You see, Rabbi Akiba was not one of the fortunate ones who are born to riches, or into the house of a scholar. He had to get everything the hard way. He was born as the child of a very poor family and became an ignorant shepherd, one of the many who took care of the thousands of flocks of the wealthy Kalba Sabua, about whose riches the Talmud tells many stories. The daughter of this fabulous man, was a beautiful and G‑d fearing girl. The richest and most learned young men of that time would have considered themselves fortunate to marry her. But Rachel, Kalba Sabua’s only child, the heir to his riches, had observed the shepherd Akiba and some inner voice told her that this ignorant youth had the making of a great scholar. On the condition that he would leave her father’s work to go and study Torah, she married him secretly.

As Rachel refused one young man after the other, Kalba Sabua found out about her secret marriage to his former shepherd. He was very angry and he vowed that he would have nothing to do with her or her husband. Gladly, the only child of the richest man of those days left all the luxuries and comforts to which she had been used, and went to live with Akiba in a shack, sleeping on a bundle of straw, and working hard with her own, soft hands, so that her husband could devote himself to the study of Torah. Once when she could not find work, she even cut off her beautiful long hair to sell it, so that she would have some money with which to buy a dry crust of bread for both.

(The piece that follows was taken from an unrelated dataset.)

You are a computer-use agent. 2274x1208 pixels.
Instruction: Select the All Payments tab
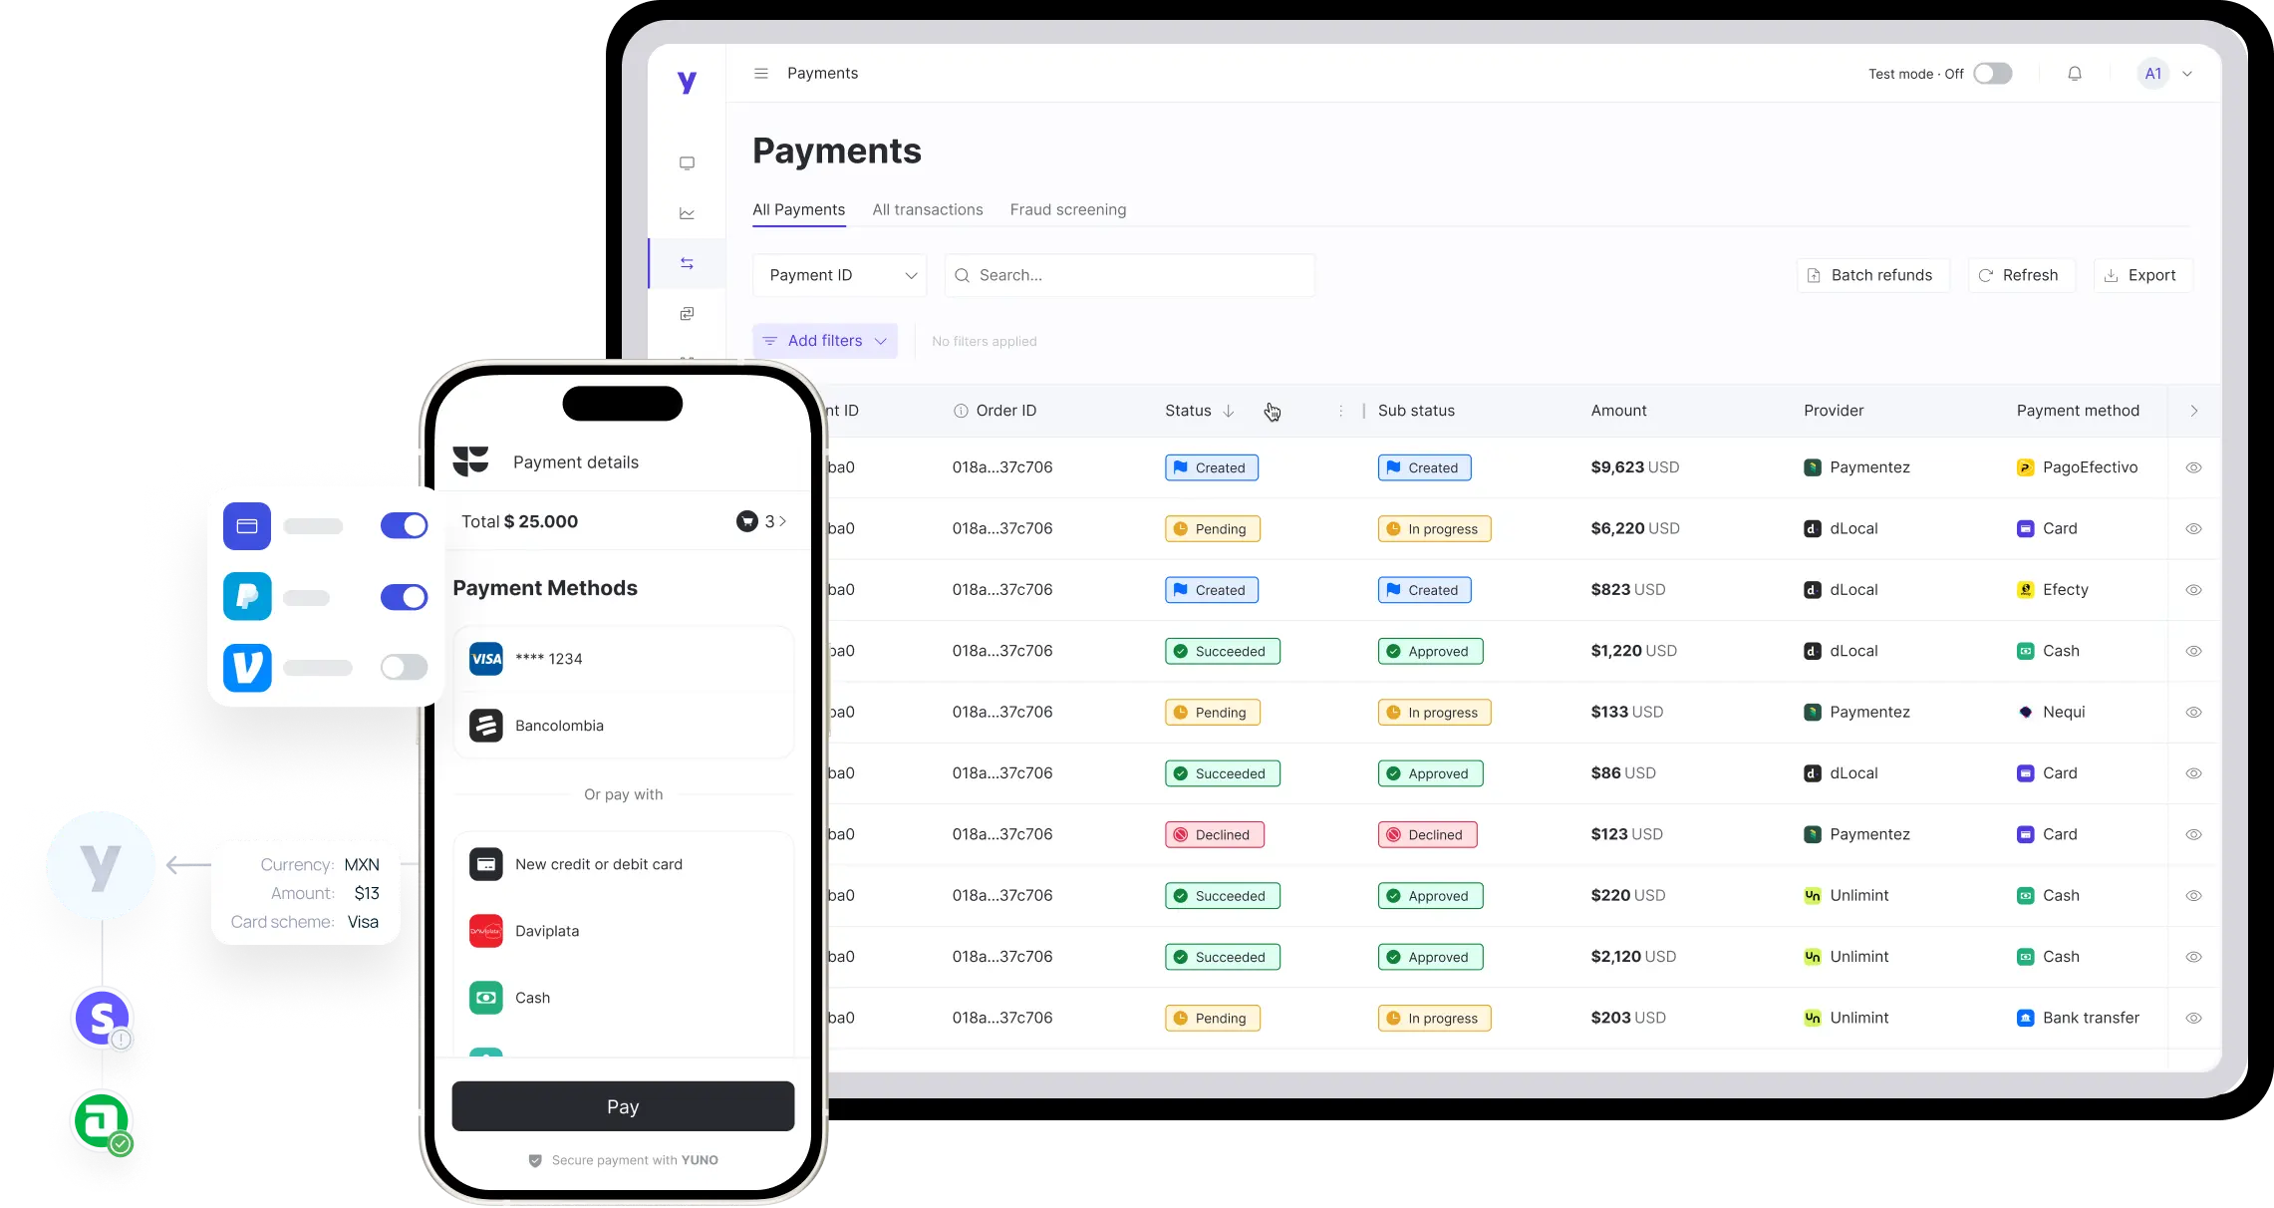tap(797, 209)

Yet even in their poverty, they were willing to share with others the little they possessed. Once a poor man passed the shack of Akiba and Rachel, and begged, “Pray, good people, let me have a handful of straw. My wife is sick and I have nothing to bed her on.” At once Akiba shared his own bundle of straw with the poor man, remarking thus to Rachel: “See, my child, there are those who fare worse than we.” The poor beggar, say our sages, was none but the Prophet Elijah who had come to test Akiba’s good heart.

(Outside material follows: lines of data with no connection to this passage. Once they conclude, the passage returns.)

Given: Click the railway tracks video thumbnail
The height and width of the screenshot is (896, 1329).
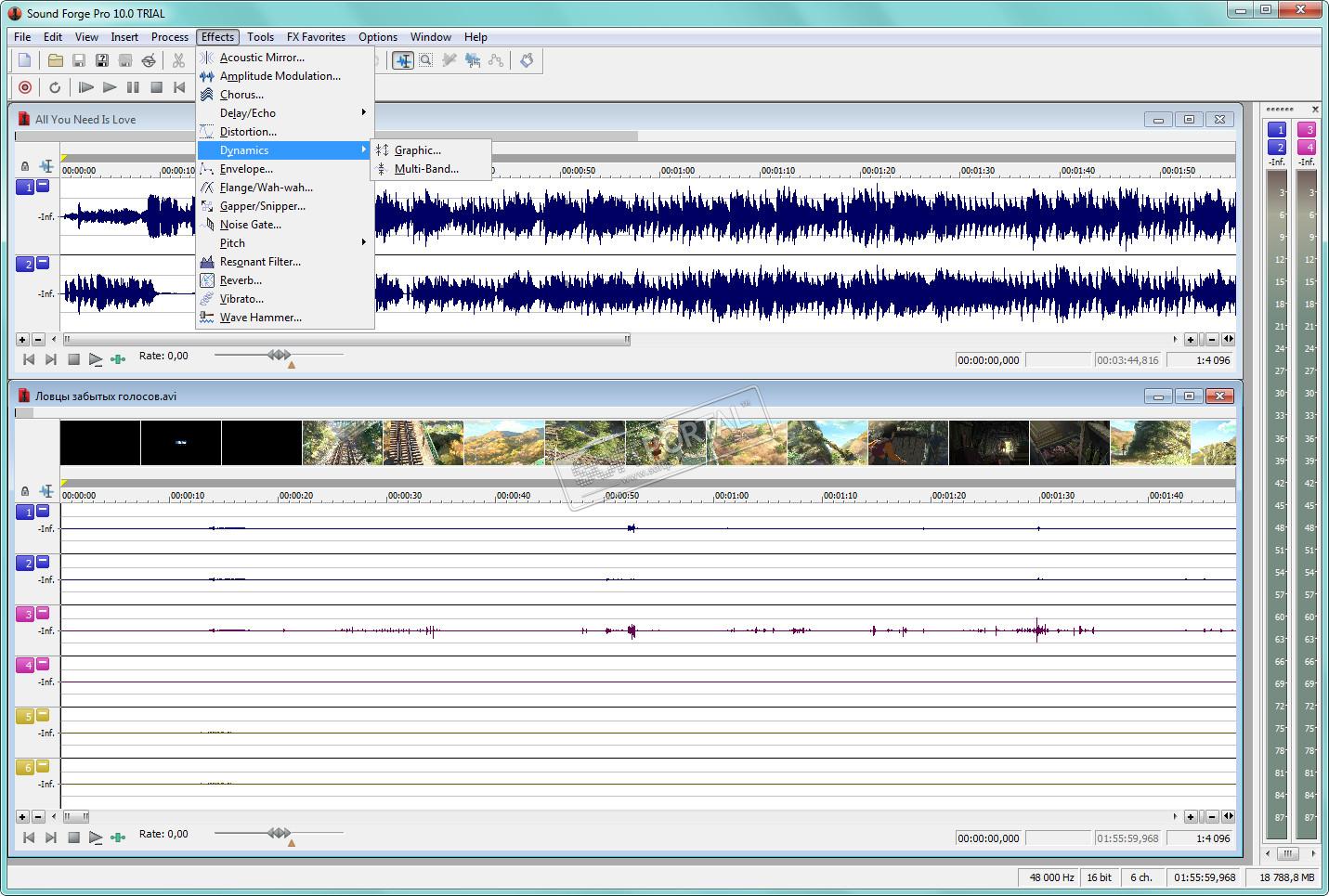Looking at the screenshot, I should 423,443.
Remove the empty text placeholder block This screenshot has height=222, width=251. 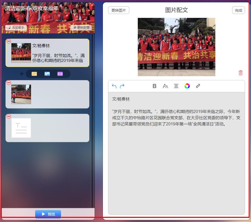(9, 116)
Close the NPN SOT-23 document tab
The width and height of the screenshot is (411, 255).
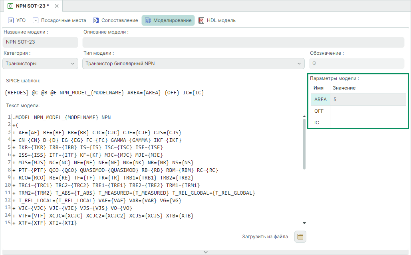56,6
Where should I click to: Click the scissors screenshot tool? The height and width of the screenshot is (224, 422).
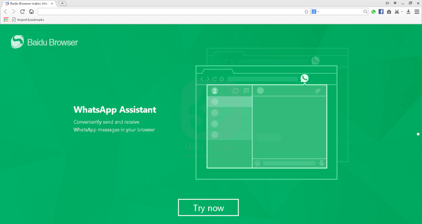coord(397,12)
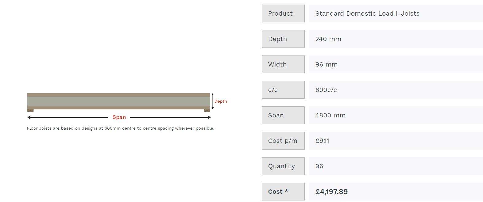Screen dimensions: 483x202
Task: Select the total Cost value £4,197.89
Action: click(x=331, y=191)
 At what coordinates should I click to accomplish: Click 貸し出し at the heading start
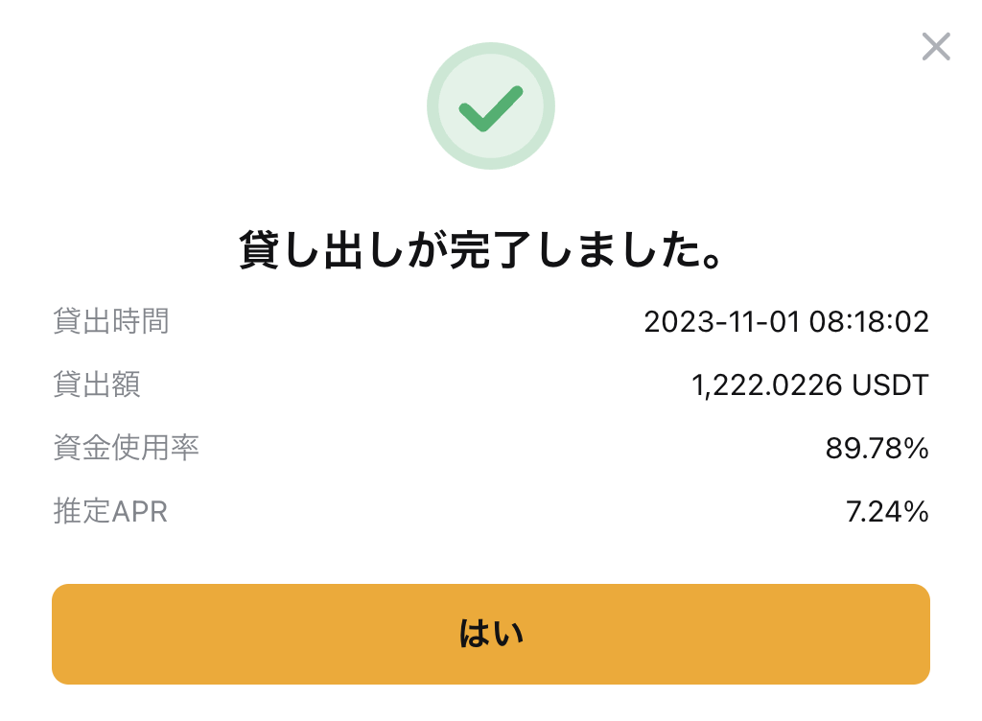[322, 249]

After Akiba had mastered the basic knowledge of the Torah, his wife and he agreed that he was to go to the academy of the great scholars of those days, headed by Rabbi Eliezer, to devote twelve years to intensive study. Thus the two parted and for twelve long years Rachel slaved hard to support herself, while her husband grew to become one of the most learned of all men that ever lived. At the end of twelve years Rabbi Akiba returned to his wife, as he had promised. When he came before the shabby old shack he heard a conversation between his wife and a neighbor who was taunting Rachel for being foolish enough to wait and slave for her husband who had left her to study Torah. “You could live in riches and luxuries, if you were not so foolish,” said the woman.

“For my part he could stay away another twelve years at the Yeshivah to acquire more knowledge,” was Rachel’s reply.

Full of pride and admiration for his great wife Rabbi Akiba turned around to do as Rachel wanted him to do.

At the conclusion of the twenty four years Rabbi Akiba had become the most famous of all living scholars. From near and far came the youth of Israel to study under his direction.

Accompanied by twenty four thousand students, Rabbi Akiba returned home in a triumphant journey from city to city, welcomed everywhere by the highest nobility. The masses, rich and poor, turned out when he came home to Jerusalem.

Kalba Sabua, too, was among those who tried to get close to the master. Suddenly Rabbi Akiba saw his disciples trying to hold back a woman dressed in ragged clothes. At once he made his way through the crowd to greet the woman and led her to the chair by his side. “If not for this woman I would be an ignorant shepherd, unable to read the Aleph Beth. Whatever I know, I owe to her,” Rabbi Akiba declared.

The whole huge crowd bowed in respect before the woman to whom Rabbi Akiba owed his great scholarship. Kalba Sabua, too, suddenly discovered who his son-in-law was. Publicly he expressed his regret for having treated his daughter and her husband so badly. Now all his wealth would be theirs.

Thus ends our story of Rachel, Rabbi Akiba’s wife, whose heroism and self-sacrifice gave us the great Rabbi Akiba.